以上、お二人の気になる点を聞き取らせていただきました。
【玄関・ホール問題点の炙り出し】
・土間収納より、省スペースで効率的な玄関収納を設置する。
・コンパクトな家だからといって、玄関に必要な機能まで無くしてしまってはなんのためのコンパクトなのか分かりません。
・【間取りa】では広い土間収納がチェックポイントになっているようですが、奥行きが狭く横長の収納は奥の物の出し入れが非常に困難です。[デッドスペース]になってしまいます。また玄関・ホールに下駄箱を置くスペースがないため、間違いなく靴で埋れてしまうのが容易に想像できます。
・玄関アルコーブの幅が玄関扉分だけでは、傘の開閉や、両手に買い物袋をもって通ることが困難です。外観へのこだわりか、コストダウンが目的なのかは分かりませんが、このような設計では、すぐに住んでいたくなくなります。
・間取りbでは、上り框を斜めに設置して、空間の効率利用を図っているようですが、本来はリビング方向に向けて斜めに配置すべきところ。かえって狭くて使いづらくなってしまいます。
・ホールに収納があるのは便利なのですが、土間収納の使い勝手が悪く、下駄箱もないため収納力不足になることが予想されます。

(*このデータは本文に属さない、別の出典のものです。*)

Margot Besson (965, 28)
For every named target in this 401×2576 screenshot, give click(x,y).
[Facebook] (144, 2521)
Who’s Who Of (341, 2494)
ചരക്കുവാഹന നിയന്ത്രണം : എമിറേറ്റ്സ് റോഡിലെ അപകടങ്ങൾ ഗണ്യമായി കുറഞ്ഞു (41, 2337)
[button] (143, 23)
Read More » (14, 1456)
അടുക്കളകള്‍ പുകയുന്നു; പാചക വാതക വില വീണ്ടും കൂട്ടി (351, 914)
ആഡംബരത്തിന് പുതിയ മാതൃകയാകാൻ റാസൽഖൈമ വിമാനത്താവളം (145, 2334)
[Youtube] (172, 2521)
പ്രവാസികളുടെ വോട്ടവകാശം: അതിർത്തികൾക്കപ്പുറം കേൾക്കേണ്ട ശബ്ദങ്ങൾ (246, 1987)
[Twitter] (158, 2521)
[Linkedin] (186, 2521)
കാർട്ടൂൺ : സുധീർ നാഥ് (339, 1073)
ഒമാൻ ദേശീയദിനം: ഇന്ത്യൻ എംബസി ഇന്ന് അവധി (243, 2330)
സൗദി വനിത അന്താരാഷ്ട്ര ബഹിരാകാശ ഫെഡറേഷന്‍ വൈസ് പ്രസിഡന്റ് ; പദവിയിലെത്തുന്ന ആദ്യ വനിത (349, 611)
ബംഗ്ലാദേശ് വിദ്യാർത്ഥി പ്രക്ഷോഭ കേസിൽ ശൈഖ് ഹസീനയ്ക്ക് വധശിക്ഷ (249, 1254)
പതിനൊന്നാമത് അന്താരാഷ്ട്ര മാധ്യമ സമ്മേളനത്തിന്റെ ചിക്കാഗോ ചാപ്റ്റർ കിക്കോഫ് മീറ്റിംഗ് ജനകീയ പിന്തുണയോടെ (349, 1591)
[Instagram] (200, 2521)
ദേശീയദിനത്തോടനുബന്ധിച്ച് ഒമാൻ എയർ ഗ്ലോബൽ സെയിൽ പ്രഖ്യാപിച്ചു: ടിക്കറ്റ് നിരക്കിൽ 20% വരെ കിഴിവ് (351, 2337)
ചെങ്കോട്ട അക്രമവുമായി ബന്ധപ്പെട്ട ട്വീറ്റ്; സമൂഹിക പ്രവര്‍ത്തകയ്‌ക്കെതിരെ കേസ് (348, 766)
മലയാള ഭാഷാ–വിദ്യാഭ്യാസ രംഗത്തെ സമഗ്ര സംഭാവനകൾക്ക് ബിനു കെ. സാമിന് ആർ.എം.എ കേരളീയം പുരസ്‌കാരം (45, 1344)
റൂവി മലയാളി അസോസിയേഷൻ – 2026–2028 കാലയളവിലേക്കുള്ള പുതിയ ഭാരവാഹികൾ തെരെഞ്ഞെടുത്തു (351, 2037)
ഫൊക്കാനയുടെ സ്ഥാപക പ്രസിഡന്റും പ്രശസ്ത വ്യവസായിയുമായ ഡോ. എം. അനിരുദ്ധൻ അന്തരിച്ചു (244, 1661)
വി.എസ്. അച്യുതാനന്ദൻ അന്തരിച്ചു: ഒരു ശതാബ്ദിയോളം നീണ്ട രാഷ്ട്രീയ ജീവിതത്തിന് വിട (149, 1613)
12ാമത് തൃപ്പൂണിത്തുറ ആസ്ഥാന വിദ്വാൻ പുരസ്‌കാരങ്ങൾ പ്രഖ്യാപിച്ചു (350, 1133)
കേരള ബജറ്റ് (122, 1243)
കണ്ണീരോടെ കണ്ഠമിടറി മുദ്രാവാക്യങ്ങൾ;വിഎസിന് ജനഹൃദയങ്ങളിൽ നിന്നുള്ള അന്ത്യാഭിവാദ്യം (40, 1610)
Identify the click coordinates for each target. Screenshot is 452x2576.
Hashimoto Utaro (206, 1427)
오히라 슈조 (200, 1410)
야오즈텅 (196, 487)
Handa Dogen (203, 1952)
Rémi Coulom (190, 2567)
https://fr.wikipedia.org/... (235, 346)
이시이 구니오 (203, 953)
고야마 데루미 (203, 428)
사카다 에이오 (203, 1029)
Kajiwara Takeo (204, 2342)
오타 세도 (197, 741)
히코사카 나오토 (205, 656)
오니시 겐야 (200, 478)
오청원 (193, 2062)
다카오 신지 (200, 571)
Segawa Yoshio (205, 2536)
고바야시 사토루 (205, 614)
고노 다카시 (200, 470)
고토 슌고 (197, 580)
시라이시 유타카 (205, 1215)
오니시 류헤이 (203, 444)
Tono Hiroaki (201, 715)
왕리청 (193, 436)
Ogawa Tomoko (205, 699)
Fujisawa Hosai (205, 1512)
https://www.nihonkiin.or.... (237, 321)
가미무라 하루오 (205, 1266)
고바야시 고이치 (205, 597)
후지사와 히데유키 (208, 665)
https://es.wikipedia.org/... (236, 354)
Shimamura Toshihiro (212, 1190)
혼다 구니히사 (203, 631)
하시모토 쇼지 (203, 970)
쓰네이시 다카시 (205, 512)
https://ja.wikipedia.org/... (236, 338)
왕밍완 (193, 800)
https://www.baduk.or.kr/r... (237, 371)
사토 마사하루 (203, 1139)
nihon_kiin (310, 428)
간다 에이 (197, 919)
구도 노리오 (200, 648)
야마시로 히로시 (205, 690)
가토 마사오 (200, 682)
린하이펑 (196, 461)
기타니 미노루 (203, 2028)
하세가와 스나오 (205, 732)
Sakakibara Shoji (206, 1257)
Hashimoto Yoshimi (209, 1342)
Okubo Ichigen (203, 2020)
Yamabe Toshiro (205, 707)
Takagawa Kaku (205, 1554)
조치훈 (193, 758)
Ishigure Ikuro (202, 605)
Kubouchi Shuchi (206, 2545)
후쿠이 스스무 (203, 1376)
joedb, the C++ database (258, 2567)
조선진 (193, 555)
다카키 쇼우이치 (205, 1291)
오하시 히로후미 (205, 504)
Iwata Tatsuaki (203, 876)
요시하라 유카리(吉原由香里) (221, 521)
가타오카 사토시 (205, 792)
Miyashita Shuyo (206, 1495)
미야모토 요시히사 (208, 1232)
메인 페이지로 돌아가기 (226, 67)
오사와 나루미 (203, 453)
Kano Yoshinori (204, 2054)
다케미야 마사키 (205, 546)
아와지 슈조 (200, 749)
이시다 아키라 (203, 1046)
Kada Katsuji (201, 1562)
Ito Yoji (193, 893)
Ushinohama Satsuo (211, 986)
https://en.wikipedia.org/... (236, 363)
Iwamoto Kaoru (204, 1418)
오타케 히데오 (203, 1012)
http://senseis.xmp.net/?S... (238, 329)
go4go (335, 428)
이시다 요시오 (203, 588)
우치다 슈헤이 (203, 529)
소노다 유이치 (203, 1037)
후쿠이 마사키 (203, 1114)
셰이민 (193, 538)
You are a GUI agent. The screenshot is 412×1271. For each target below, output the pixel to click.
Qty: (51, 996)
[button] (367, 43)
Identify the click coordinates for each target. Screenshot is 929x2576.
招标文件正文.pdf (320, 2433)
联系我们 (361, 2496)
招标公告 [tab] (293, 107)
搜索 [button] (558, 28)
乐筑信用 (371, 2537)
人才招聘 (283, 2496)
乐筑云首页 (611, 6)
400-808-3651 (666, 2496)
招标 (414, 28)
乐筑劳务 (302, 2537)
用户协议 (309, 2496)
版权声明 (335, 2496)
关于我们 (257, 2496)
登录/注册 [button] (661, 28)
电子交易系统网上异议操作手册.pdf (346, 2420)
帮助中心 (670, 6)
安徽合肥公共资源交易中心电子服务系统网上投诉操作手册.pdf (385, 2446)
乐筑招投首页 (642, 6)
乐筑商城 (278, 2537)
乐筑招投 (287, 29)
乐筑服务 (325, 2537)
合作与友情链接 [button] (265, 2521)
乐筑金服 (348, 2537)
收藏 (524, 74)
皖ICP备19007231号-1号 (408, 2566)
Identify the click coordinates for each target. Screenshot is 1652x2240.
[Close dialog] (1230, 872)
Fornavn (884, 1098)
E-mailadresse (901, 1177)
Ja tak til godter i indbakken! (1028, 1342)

・トイレドアとリビングドアの向き合った配置は、ドアとドアがぶつからないまでも、見栄えや安全上からも避けるべきだと思います。
『【間取りa】の解決策』
・玄関に必要な機能をバランスよく満たせるようにしました。
・土間収納を大幅に削減して、玄関をL字型にして奥行感を出し、ホールの間口も広げました。
・下駄箱を設置して、アルコーブも傘の開閉等に支障のない幅にしました。
『【間取りb】の解決策』
・アルコーブ玄関をやめて、床面積を増やすことにしました。それにより土間収納が使いやすくなり、下駄箱も設置できました。
・上がり框を斜めにする場合には、視線や動線を誘導したい方向に向けたほうがいいと思います。
・リビングドアをトイレドアとずらして設置しましたが、その際は必ずリビングのTVやソファのレイアウトを検証しなければなりません。
・玄関が靴であふれないようするためにも、土間収納より効率的に使える玄関とホール双方から使える玄関収納の設置を優先して考えるべきだと思います。